L’origine resta sempre velata e oscurata da un alone di mistero, perché ogni origine raggiunta getta luce sulla sua propria origine, spostando, così, la ricerca sempre un po’ più in là. Sintetizza con massima precisione Pareyson: «mi accorgo che la mia situazione non è l’inizio dell’essere, ma soltanto l’inizio della mia ricerca, del mio filosofare» (Pareyson, Karl Jaspers, pp. 75-76). Ovverosia, solamente diventando conscio del mio essere-in-situazione come Zwischensein, come esser-tra, posso rendermi conto che la posizione del filosofare, del mio filosofare, in quanto coscienza dell’essere, è sempre un esser-di-traverso, un essere mai all’inizio, né alla fine, un essere, per così dire, sempre in ritardo, perché iniziato a cose già iniziate: «per Jaspers l’inizio della filosofia è la mia situazione nella sua indeducibilità: venendo negato il puro inizio, il mio cominciare accade . . . a cose già iniziate» (Schiff, Tra unità e lacerazione, p. 93.

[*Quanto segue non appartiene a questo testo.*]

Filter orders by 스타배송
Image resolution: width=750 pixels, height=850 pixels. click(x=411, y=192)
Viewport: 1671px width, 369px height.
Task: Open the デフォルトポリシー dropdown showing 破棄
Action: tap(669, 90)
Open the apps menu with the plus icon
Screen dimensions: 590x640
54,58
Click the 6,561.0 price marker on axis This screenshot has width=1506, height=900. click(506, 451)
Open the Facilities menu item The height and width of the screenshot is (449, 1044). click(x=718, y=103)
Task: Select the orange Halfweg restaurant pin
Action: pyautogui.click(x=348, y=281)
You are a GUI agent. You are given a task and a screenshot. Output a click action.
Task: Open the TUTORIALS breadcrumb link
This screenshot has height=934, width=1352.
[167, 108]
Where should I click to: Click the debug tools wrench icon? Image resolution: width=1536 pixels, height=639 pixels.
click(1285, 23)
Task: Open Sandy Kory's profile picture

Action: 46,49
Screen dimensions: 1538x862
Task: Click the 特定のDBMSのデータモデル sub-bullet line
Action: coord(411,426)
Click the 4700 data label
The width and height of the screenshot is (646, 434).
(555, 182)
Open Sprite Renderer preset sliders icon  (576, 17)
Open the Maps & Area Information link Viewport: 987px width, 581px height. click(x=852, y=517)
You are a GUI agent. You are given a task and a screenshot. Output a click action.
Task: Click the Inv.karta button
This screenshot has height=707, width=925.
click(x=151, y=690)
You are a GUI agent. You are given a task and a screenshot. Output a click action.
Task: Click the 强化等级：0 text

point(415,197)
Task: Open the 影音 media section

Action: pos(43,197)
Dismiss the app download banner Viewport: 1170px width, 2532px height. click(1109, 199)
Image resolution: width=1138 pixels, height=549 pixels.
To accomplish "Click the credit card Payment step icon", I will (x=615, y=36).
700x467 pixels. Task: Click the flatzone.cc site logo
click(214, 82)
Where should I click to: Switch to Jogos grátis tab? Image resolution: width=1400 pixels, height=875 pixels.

E cosa comporta questa considerazione?
- L’origine non può essere confusa con il semplice inizio; l’origine è più principio e fondamento che inizio. L’inizio è l’impulso causale, la molla che fa scattare il meccanismo, mentre l’origine è il luogo, la fonte sorgiva. È trascendentale.
- Noi, volenti o nolenti, consciamente oppure no, siamo sempre nel luogo dell’origine, eppure, in quanto esistenza, sempre fuori, in una dimensione mediana. Nel nostro essere-fuori, siamo sempre dentro l’origine in quanto l’origine è sempre in noi (Spinoza).
L’origine è il nostro fondamento e di conseguenza non possiamo mai raggiungerla dall’esterno, non possiamo porci dall’alto, con una visuale distaccata. È proprio l’impossibilità nel porre fine alla ricerca che ci deve far destare a noi stessi; l’origine si può cogliere solo nell’incontro. A questo proposito, si può notare una profonda influenza del pensiero di uno dei più importanti filosofi del XVII secolo: Baruch Spinoza. L’esergo nel frontespizio del Tractatus theologico-politicus ci fornisce preziose indicazioni: «per hoc cognoscimus quod in Deo manemus, et Deus manet in nobis, quod de Spiritu suo dedit nobis» (I lettera di Giovanni, IV, 13). Dio è il principio di tutto e le cose stesse sono (in) Dio. Credere in Dio, per Spinoza, significa essere in Dio e Dio in noi; ma l’essere-in-noi di Dio implica l’essere-noi-in-Dio; e in questo essere-in, noi possiamo riconoscere l’assoluta lontananza che ci separa da Dio. In quanto nell’origine, non possiamo dire nulla di definitivo, perché, a ben guardare, non siamo noi che la afferriamo, ma è ella che ci stringe a sé. Il pensiero dell’origine si salda così con quello della Verità:
[la] conoscenza della verità, quando la verità non si ritiri oscurata da un tradimento che la rinneghi e la neghi, è così fontale, radicale, originaria, che s’ha da dire che non si può possedere la verità se non nella forma d’esserne posseduti (Pareyson, Ontologia della libertà).